When choosing the lighting option it can be easy to “over light” which means putting too much light in the boat, so that it will ruin your night vision anyway. It is surprising how little light you actually need when out at night, as once your eyes get used to the dark you become hyper-sensitive to light, so a very low level glow is really all you need.
This is why I installed two low-power LED strips, which for a 16ft boat doesn’t sound very much, but in effect is more than adequate. LED strips are very power-efficient and last forever, also they are small enough to fit under the gunwales, and provide a downward light so they don’t sit in the immediate eye line.


LED strips are also what I use for my navigation lights, two strips on either side is fine for this purpose. You also need an all-round white light at the stern of the boat, this is mounted on a pole and fixed on dark so it’s out the way.


All the wiring for the lights goes into a waterproof junction box which is situated at the front of the boat, and the outputs then go into a switch panel, which was then fixed to another aluminium plate.
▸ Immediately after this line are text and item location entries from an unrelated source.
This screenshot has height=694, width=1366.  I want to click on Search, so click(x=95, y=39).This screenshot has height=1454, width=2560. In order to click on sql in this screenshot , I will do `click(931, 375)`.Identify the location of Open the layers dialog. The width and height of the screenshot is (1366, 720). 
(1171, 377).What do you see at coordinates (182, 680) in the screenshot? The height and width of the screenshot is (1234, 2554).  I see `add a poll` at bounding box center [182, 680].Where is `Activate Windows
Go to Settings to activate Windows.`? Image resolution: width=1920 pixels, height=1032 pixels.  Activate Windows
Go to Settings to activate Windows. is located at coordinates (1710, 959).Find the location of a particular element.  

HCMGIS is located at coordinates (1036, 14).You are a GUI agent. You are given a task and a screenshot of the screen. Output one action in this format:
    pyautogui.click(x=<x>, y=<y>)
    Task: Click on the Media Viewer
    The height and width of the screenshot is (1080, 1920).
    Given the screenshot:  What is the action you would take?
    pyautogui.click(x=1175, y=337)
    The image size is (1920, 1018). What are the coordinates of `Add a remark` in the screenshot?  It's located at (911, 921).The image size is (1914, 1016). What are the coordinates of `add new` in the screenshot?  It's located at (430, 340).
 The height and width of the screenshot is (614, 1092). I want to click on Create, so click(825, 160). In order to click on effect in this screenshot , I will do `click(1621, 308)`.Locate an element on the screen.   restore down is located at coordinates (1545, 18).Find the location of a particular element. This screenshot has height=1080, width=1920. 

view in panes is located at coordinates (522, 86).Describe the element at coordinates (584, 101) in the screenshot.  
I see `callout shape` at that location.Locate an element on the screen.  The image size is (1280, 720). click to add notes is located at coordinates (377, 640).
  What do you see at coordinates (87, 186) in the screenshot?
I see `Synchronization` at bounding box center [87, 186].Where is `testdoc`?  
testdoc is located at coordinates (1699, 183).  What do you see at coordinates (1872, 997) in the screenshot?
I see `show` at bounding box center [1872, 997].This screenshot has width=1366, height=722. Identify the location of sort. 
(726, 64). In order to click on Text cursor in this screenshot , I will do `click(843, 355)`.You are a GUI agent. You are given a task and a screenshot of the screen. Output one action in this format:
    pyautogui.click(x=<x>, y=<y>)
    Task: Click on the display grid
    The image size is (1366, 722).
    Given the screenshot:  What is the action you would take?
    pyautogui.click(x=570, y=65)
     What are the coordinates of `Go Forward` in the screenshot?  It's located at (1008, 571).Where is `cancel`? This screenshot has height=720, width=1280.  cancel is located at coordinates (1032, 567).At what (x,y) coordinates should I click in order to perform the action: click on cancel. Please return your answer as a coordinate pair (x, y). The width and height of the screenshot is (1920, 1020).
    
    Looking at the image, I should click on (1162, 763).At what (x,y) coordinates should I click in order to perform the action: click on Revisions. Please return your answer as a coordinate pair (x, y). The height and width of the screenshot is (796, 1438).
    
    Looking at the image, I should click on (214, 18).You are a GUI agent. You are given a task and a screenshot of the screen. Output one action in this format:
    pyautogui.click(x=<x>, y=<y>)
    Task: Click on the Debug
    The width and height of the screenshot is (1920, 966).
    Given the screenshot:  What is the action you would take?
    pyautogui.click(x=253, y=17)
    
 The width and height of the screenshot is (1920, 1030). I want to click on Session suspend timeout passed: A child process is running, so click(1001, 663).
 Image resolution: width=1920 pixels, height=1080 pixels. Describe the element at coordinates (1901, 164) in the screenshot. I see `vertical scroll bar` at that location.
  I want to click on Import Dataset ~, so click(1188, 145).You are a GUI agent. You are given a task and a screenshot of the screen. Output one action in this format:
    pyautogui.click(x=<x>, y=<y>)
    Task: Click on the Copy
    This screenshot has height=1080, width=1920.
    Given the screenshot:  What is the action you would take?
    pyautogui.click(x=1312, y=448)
The ally plate is large enough to cover the access hole I cut previously, which seals everything up nicely.


To make sure it sealed tightly over the tread plate, rather than grinding down the tread plate grips, I put a layer of foam around the edges before riveting it to place.


There are various waterproof switches you can get for marine uses, the most important thing to do when wiring them is to make sure all the connections are also waterproofed, which means lots of shrink-tubing on the connections, and fixing it in an area where there is going to be little water ingress – which is why I mounted it at the bow of the boat, which, apart from the gaping hole I previously cut, is more or less sealed.


It is also good to have the switches at the front of the boat, for me, as when I am fishing I am usually at the front or middle of the boat so can easily reach them to turn them on and off when needed, additionally the switch panel covers the access hole I cut previously. One of the things I wanted was a lighted switch so I can tell at a glance what is on and what isn’t.


The battery is in a waterproof box at the stern of the boat, which means the cabling needed to run from the stern to the bow of the boat, not an issue with a Seastrike, as you can run it along the recesses of the gunwales. To make sure it doesn’t slip around, however, I held it in place with some strong double-sided tape.